§ EXERCISE: Where in the listing does the word "right" appear? Report each line that holds it.

§ DATA EXTRACTS:
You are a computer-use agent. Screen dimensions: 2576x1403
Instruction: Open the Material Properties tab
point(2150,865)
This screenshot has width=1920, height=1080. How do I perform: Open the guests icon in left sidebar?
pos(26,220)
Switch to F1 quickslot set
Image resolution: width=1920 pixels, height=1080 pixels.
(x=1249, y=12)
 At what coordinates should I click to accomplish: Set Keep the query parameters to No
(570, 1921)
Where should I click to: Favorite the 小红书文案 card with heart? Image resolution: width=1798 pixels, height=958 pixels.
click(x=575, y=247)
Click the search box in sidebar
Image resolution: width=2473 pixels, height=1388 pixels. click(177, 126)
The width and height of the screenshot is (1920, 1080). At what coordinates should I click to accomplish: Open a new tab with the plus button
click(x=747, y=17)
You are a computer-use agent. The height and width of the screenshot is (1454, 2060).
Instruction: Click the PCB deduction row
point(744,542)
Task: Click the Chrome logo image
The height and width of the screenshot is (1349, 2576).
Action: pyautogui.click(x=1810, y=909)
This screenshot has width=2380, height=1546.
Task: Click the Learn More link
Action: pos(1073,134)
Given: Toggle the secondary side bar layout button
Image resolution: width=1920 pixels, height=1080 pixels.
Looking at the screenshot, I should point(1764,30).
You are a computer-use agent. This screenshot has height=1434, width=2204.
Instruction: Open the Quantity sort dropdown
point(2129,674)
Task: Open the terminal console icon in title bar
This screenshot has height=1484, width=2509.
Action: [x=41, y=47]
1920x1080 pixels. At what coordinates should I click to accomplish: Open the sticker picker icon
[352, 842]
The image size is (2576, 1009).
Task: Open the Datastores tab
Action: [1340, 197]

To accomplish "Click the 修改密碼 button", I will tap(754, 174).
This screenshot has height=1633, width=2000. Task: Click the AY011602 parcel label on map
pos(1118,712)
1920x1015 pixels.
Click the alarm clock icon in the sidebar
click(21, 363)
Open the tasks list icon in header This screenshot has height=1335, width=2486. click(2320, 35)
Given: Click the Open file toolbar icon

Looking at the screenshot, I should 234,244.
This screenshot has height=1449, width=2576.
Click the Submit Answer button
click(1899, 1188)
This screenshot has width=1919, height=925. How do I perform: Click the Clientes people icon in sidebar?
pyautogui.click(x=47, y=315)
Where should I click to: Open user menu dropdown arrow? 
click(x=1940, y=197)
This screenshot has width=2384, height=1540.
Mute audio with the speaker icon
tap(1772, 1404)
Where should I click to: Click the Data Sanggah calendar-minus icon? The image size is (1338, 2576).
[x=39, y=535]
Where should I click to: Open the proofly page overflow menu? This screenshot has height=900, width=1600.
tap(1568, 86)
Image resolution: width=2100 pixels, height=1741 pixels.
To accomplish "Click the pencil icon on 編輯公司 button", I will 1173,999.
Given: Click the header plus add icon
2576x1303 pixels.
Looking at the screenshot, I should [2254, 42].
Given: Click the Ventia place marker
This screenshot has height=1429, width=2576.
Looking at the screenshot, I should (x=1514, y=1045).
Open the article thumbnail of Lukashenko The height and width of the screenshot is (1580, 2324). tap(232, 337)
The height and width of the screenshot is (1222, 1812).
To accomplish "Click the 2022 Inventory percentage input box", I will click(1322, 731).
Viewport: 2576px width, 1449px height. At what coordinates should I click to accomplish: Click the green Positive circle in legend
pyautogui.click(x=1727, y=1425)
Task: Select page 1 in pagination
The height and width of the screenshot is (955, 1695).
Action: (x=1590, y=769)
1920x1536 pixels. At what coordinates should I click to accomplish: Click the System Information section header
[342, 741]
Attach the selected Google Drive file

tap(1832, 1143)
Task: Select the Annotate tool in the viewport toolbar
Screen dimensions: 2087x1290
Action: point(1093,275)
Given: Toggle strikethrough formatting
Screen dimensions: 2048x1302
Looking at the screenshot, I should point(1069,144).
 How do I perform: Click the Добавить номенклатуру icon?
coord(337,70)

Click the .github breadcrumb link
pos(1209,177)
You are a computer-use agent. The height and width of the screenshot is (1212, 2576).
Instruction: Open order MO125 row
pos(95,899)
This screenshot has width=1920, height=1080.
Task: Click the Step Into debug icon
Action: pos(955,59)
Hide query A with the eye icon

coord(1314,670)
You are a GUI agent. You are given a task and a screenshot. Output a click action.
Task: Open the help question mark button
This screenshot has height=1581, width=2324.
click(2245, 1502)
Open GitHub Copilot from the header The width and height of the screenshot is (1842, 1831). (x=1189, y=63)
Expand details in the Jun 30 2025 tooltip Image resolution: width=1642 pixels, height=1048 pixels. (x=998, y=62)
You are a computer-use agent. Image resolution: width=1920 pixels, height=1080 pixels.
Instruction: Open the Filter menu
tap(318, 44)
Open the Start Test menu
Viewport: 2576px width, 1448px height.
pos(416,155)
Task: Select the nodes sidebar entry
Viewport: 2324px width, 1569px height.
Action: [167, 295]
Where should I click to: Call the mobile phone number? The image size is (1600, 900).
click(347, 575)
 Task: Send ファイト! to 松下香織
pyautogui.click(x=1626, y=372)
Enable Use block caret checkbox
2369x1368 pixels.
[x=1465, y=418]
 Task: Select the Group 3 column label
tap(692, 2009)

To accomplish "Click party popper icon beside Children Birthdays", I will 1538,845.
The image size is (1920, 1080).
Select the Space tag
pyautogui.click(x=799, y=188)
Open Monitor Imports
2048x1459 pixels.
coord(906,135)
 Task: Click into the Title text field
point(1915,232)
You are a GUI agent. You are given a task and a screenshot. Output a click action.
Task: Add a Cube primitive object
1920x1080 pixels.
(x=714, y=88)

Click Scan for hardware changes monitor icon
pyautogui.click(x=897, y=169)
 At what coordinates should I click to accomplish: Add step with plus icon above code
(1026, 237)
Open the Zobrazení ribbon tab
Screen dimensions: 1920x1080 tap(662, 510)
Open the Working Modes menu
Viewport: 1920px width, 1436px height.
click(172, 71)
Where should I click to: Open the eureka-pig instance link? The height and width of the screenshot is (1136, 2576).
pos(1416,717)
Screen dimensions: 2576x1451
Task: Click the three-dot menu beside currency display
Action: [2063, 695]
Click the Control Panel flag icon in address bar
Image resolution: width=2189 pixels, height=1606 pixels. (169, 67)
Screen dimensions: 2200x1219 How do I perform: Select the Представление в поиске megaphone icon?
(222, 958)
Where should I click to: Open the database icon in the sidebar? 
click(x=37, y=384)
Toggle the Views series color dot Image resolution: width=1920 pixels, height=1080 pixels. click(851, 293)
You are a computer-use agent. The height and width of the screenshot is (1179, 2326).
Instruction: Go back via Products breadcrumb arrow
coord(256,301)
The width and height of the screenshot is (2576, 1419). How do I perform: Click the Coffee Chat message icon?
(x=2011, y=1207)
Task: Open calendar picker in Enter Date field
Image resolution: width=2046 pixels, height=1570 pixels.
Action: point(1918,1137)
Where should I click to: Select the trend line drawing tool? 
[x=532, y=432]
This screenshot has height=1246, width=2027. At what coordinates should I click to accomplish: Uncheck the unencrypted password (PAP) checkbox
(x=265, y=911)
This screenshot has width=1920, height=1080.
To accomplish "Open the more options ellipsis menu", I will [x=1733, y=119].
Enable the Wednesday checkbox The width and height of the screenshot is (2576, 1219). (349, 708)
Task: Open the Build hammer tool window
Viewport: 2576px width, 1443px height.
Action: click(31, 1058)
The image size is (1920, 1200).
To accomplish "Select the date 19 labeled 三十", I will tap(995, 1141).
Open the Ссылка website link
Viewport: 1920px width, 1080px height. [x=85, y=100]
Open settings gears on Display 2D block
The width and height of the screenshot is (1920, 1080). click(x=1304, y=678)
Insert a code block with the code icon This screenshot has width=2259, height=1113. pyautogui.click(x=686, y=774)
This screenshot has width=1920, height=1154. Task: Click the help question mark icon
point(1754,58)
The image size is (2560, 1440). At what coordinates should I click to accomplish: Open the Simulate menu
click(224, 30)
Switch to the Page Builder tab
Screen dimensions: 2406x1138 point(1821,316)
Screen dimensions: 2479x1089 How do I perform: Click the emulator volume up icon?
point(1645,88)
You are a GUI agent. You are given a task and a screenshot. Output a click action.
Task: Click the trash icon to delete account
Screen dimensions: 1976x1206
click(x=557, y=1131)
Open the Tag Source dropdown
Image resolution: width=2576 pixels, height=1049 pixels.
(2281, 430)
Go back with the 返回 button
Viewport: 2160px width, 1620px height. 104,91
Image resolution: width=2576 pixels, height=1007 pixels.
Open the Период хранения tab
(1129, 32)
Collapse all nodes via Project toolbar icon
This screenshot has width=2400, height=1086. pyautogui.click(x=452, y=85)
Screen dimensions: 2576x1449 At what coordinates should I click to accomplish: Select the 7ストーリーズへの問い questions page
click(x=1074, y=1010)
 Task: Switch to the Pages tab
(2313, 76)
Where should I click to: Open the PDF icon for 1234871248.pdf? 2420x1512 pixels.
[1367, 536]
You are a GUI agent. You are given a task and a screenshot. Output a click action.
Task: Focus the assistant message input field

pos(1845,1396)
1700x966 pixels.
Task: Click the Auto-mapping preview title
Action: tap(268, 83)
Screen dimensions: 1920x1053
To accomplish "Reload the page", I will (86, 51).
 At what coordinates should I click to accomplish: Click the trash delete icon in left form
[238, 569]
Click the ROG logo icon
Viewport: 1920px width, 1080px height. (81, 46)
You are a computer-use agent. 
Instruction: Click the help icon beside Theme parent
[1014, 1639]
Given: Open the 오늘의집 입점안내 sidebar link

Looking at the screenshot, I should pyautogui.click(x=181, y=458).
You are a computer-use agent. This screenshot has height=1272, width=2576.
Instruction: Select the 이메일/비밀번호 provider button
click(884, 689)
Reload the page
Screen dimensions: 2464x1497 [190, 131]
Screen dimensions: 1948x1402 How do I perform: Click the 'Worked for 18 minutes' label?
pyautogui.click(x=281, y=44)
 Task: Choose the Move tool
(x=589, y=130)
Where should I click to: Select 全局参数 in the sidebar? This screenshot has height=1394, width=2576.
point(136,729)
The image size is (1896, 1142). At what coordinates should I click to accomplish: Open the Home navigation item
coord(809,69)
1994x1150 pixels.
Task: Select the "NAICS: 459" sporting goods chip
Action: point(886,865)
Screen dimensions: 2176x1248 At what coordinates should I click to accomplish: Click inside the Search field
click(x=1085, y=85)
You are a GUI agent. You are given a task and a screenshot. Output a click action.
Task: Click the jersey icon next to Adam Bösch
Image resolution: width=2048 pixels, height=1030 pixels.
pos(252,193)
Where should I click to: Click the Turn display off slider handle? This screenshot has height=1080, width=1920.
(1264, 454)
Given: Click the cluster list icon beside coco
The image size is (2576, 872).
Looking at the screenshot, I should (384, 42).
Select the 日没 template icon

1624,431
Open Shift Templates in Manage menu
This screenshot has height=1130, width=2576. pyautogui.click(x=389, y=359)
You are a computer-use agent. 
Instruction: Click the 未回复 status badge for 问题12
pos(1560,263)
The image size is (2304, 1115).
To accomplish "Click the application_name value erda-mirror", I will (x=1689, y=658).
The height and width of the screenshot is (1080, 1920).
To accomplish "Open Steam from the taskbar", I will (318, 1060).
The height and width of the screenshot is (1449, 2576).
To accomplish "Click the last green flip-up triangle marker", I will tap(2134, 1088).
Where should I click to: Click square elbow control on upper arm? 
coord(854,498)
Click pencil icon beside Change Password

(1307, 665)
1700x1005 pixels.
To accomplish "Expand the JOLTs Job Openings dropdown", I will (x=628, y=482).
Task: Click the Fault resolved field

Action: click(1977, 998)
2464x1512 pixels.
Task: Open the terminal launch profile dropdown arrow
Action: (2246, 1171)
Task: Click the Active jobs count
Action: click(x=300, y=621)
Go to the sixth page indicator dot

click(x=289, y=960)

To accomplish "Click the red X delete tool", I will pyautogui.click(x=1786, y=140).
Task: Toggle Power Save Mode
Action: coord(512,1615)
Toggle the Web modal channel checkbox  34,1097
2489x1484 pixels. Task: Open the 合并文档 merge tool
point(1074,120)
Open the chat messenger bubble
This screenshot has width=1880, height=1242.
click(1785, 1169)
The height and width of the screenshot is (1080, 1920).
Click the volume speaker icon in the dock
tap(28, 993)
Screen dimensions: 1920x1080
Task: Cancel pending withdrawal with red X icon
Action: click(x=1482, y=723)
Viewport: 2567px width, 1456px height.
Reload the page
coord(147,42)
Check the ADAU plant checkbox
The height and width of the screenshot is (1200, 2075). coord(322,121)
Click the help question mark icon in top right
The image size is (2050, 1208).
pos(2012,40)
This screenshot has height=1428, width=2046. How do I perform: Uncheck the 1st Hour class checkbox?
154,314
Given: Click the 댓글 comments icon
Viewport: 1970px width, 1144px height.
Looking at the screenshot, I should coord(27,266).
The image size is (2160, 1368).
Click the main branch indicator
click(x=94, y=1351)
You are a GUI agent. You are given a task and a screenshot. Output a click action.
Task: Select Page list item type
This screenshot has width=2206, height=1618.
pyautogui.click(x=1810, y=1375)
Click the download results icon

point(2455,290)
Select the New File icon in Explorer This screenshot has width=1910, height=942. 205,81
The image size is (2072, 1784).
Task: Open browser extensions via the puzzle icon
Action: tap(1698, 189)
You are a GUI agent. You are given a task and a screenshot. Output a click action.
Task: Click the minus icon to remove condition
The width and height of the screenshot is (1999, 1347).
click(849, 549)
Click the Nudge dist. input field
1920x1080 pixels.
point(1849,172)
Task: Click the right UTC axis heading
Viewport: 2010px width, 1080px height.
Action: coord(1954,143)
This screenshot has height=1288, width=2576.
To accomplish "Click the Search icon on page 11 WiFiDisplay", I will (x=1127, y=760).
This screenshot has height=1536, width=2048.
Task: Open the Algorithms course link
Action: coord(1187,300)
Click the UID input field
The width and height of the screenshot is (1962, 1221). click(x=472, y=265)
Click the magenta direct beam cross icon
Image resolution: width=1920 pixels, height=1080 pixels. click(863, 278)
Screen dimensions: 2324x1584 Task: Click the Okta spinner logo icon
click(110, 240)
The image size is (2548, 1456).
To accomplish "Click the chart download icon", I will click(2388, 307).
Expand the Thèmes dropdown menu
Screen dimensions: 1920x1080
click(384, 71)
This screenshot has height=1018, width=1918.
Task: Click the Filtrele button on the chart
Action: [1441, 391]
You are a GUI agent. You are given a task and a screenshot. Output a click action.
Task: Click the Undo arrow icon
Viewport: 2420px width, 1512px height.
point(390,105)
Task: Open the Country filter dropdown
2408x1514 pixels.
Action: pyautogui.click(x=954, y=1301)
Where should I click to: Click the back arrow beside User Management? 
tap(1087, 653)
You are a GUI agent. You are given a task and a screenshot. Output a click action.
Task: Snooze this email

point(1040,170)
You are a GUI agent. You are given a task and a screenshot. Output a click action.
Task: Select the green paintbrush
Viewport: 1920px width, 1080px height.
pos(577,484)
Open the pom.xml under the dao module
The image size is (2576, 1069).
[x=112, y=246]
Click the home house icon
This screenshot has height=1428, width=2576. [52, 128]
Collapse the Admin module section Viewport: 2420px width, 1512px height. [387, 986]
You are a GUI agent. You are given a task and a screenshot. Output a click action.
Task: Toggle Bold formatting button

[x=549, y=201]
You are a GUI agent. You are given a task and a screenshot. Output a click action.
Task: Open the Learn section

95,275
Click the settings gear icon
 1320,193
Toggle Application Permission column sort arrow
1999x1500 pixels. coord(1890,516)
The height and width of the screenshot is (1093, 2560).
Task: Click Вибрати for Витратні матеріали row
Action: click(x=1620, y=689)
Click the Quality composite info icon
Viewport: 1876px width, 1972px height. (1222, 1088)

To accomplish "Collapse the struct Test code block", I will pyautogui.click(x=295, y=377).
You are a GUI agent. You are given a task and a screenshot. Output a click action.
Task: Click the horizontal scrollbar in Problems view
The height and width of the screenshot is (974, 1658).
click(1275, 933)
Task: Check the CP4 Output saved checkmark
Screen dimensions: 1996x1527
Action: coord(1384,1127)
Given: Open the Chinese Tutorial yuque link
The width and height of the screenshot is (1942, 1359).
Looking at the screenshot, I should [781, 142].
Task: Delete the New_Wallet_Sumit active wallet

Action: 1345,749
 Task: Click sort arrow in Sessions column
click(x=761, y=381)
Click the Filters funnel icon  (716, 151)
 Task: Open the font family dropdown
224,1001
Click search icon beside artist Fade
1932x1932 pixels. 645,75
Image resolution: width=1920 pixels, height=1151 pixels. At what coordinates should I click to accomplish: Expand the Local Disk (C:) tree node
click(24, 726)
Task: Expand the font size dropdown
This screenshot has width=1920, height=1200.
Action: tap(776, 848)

§ ANSWER TO THE EXERCISE:
Click the help question mark icon in top right
Task: Click the right UTC axis heading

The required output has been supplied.